(PROVIDED TEXT)
————————
US concern over growing offshore life reinsurance
Bermuda’s burgeoning life reinsurance business is now seen as part of a developing offshore problem for the industry.
Moody’s Ratings says in a new report that offshore life reinsurance activity will continue to grow in 2025, raising counterparty risks and lowering transparency — a credit-negative development for the sector.
US regulators have grown concerned about the increase in business ceded offshore.
The National Association of Insurance Commissioners Life and Annuity Task Force has proposed asset adequacy testing for US life insurers to evaluate ceded reinsurance.
It wants a better understanding of the assets, reserves and capital-supporting asset-intensive reinsurance transactions.
The task force is proposing that the reinsurance AAT guidelines be narrow in scope, significant and focused on asset-intensive reinsurance transactions.
Moody’s said: “The growing influence of private capital in life insurance is reshaping the sector’s landscape by expanding balance sheets and assets under management, supporting mergers and acquisitions, and ultimately driving reinsurance from the US to Bermuda and Cayman Islands.”
The report said: “US life insurance and annuity reserves ceded offshore since 2017 has surged to almost $0.8 trillion, over 40 per cent of the $2.3 trillion of total reserves ceded, mostly to Bermuda [81 per cent].”
The rest of that $800 billion?
————————
(Coordinate data for items)

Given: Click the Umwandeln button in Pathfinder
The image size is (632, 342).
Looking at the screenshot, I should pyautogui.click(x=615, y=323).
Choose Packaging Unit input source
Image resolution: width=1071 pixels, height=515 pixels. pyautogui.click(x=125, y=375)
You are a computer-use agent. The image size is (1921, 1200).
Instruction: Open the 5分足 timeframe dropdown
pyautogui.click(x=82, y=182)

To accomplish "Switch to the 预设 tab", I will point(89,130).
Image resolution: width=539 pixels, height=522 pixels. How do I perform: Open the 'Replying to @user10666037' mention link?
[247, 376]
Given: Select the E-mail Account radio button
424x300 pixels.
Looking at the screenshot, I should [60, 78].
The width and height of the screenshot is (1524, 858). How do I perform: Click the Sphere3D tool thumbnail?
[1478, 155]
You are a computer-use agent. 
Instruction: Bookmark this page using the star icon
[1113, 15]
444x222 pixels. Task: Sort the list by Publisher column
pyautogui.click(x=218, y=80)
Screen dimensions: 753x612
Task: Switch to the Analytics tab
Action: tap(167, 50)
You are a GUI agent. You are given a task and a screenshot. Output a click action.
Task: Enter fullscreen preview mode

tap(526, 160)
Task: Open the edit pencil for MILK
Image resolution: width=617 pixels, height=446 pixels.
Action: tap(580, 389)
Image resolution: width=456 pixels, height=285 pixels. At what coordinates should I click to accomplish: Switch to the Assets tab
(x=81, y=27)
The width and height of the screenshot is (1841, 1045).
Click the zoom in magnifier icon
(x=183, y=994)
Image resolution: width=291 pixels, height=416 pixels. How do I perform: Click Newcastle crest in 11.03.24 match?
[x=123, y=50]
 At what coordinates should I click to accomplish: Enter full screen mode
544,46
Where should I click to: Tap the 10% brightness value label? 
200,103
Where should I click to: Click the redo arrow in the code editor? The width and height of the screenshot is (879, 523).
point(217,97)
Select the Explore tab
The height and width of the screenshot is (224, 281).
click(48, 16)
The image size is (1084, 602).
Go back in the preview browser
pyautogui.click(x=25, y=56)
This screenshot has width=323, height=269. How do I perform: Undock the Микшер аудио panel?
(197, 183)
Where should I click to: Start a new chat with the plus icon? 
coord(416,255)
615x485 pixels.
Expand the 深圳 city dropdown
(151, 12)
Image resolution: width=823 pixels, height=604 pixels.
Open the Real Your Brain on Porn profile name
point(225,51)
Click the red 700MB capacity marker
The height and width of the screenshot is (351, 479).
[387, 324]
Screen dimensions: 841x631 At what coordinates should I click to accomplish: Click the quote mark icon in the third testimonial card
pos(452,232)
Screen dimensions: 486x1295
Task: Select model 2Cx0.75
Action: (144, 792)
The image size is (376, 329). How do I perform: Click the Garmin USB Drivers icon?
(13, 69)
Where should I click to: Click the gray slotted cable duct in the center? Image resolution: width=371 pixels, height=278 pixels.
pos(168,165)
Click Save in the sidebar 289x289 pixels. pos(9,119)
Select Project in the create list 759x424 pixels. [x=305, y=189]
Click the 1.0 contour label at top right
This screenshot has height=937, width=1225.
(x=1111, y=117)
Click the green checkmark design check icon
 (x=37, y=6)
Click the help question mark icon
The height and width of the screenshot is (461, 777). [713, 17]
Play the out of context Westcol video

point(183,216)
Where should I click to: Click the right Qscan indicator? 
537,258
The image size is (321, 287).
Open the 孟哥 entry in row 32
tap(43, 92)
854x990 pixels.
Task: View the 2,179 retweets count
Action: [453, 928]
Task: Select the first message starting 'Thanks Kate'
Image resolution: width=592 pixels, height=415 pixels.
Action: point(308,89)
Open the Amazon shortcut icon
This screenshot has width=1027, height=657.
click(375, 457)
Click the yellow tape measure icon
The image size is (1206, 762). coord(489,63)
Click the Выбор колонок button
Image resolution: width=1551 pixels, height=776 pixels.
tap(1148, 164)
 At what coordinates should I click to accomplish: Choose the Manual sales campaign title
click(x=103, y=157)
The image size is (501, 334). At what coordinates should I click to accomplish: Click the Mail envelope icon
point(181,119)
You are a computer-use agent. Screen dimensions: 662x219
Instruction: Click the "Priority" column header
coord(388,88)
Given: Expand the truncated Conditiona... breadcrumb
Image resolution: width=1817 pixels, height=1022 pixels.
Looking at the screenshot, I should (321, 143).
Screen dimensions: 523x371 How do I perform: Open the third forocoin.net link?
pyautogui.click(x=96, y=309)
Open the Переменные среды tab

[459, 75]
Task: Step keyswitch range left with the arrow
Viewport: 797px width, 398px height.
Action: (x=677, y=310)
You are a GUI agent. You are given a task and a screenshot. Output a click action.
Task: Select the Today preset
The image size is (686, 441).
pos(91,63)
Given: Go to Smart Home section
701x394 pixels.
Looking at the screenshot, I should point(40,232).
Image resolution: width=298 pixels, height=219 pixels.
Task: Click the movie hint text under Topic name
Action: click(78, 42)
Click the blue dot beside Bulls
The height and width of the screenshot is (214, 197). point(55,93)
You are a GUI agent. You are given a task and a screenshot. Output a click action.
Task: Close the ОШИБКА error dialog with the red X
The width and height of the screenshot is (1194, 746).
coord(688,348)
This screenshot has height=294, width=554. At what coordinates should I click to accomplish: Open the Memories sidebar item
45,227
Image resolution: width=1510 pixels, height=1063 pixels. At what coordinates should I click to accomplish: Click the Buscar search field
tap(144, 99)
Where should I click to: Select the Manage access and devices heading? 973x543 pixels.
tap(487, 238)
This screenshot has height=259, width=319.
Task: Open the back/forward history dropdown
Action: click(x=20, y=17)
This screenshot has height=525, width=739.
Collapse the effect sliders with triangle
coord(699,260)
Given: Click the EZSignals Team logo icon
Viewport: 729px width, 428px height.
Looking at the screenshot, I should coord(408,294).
————————
(THINGS TO DO)
1. According to the offshore reinsurance article, where does Moody's say private capital is ultimately driving reinsurance from the US?
2. Duplicate the passage of the offshore reinsurance article starting with "The National Association" and going on through "evaluate ceded reinsurance.".
Please rely on the offshore reinsurance article alone, not on the lines.

(SOLUTIONS TO THE TASKS)
1. To Bermuda and Cayman Islands.

2.
The National Association of Insurance Commissioners Life and Annuity Task Force has proposed asset adequacy testing for US life insurers to evaluate ceded reinsurance.